Using Scala version 2.11.8 (Java HotSpot(TM) 64-Bit Server VM, Java 1.8.0_31)

Type in expressions to have them evaluated.

Type :help for more information.


scala> val ds = Seq[Tuple2[Int, Int]]((1, 0), (2, 0)).toDS

hive.metastore.schema.verification is not enabled so recording the schema version 1.2.0

ds: org.apache.spark.sql.Dataset[(Int, Int)] = [_1: int, _2: int]

scala> ds.groupBy($"_1").count.select($"_1", $"count").show

+---+-----+

| _1|count|

+---+-----+

|  1|    1|

|  2|    1|

+---+-----+



On Sat, Jun 18, 2016 at 3:09 PM, Pedro Rodriguez <ski.rodriguez@gmail.com> wrote:
I went ahead and downloaded/compiled Spark 2.0 to try your code snippet Takeshi.
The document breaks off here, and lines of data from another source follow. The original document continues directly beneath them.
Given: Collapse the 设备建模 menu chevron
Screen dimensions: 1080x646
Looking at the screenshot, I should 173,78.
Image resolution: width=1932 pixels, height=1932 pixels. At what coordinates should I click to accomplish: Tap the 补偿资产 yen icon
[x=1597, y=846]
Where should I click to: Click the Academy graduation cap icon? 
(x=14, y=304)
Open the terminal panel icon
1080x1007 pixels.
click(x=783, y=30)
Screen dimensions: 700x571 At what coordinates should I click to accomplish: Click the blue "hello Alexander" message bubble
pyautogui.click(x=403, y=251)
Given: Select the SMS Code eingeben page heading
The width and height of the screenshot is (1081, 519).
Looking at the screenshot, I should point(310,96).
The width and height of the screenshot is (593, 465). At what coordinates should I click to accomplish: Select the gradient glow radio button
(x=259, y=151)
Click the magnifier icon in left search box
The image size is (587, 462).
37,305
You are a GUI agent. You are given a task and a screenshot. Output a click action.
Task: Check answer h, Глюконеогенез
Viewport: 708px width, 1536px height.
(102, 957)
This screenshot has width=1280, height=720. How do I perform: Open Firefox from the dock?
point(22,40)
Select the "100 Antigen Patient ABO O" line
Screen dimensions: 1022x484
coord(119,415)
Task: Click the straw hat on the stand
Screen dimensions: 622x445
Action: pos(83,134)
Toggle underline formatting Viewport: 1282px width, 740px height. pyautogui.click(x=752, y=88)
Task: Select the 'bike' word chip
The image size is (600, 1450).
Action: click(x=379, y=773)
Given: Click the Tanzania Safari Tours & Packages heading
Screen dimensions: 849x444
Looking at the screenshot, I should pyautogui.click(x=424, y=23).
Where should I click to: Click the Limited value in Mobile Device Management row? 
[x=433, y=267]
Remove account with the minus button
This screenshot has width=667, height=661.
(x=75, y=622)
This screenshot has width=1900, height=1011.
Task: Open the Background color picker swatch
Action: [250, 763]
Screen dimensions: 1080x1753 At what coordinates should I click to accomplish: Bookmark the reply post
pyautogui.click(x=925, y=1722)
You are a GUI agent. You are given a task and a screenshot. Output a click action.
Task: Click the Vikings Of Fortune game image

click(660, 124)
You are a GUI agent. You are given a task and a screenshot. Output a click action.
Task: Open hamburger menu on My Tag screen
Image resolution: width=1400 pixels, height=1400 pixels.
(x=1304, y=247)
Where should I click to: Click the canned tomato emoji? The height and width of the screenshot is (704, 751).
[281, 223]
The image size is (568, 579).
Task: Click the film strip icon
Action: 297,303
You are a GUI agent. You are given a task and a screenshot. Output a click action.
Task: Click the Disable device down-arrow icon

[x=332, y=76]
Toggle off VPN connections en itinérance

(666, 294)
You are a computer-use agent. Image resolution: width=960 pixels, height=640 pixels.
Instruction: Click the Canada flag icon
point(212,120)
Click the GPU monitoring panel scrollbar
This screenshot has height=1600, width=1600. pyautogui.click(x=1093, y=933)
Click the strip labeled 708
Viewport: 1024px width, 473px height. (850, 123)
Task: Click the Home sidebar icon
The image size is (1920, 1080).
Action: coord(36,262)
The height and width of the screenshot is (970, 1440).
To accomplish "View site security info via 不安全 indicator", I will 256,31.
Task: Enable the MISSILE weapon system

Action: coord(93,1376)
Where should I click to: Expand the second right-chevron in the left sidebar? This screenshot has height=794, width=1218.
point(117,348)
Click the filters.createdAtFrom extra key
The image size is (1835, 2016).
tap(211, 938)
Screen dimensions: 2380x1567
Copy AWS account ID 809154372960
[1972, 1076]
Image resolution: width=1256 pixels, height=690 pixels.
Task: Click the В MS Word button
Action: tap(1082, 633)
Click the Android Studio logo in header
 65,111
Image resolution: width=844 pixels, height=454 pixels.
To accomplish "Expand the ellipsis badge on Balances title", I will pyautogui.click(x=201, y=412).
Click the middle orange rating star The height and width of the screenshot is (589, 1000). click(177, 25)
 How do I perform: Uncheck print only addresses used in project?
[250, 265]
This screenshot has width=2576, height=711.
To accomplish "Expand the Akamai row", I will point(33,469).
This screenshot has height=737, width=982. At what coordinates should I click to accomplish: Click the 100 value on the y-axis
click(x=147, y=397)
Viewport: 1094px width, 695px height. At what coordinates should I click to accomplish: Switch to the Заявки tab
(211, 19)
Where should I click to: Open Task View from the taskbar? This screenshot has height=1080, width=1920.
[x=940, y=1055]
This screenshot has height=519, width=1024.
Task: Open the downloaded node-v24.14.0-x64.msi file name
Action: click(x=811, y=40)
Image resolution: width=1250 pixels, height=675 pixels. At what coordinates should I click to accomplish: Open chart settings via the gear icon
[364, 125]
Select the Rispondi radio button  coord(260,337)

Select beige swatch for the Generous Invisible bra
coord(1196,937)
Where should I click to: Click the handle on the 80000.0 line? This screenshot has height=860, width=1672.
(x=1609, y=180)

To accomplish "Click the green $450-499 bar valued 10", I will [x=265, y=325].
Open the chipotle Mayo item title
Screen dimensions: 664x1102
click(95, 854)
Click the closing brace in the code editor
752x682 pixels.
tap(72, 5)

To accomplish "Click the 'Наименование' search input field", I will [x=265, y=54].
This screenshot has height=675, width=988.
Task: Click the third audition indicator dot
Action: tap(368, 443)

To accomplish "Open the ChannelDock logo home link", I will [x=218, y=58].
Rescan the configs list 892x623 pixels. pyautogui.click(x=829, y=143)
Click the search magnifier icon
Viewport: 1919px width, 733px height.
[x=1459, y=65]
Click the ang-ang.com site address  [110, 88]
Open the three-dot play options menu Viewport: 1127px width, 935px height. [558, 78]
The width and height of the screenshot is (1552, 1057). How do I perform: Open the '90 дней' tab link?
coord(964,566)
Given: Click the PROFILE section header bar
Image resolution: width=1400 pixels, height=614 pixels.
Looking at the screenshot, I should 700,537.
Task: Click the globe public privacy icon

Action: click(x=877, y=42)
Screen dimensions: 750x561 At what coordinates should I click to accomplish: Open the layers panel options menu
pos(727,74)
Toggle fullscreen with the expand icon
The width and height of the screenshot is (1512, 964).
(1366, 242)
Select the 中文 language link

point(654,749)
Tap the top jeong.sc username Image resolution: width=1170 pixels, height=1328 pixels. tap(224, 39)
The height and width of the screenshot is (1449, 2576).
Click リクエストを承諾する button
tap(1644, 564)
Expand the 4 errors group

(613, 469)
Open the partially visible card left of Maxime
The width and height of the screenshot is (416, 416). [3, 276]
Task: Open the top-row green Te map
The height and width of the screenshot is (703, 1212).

It unfortunately doesn't compile.

scala> val ds = Seq[Tuple2[Int, Int]]((1, 0), (2, 0)).toDS
ds: org.apache.spark.sql.Dataset[(Int, Int)] = [_1: int, _2: int]

scala> ds.groupBy($"_1").count.select($"_1", $"count").show
<console>:28: error: type mismatch;
 found   : org.apache.spark.sql.ColumnName
 required: org.apache.spark.sql.TypedColumn[(org.apache.spark.sql.Row, Long),?]
              ds.groupBy($"_1").count.select($"_1", $"count").show
                                                                 ^

I also gave a try to Xinh's suggestion using the code snippet below (partially from spark docs)
scala> val ds = Seq(Person("Andy", 32), Person("Andy", 2), Person("Pedro", 24), Person("Bob", 42)).toDS()
scala> ds.groupBy(_.name).count.select($"name".as[String]).show
org.apache.spark.sql.AnalysisException: cannot resolve 'name' given input columns: [];
scala> ds.groupBy(_.name).count.select($"_1".as[String]).show
org.apache.spark.sql.AnalysisException: cannot resolve 'name' given input columns: [];
scala> ds.groupBy($"name").count.select($"_1".as[String]).show
org.apache.spark.sql.AnalysisException: cannot resolve '_1' given input columns: [];

Looks like there are empty columns for some reason, the code below works fine for the simple aggregate
scala> ds.groupBy(_.name).count.show

Would be great to see an idiomatic example of using aggregates like these mixed with spark.sql.functions.

Pedro

On Fri, Jun 17, 2016 at 9:59 PM, Pedro Rodriguez <ski.rodriguez@gmail.com> wrote:
Thanks Xinh and Takeshi,

I am trying to avoid map since my impression is that this uses a Scala closure so is not optimized as well as doing column-wise operations is.

Looks like the $ notation is the way to go, thanks for the help. Is there an explanation of how this works? I imagine it is a method/function with its name defined as $ in Scala?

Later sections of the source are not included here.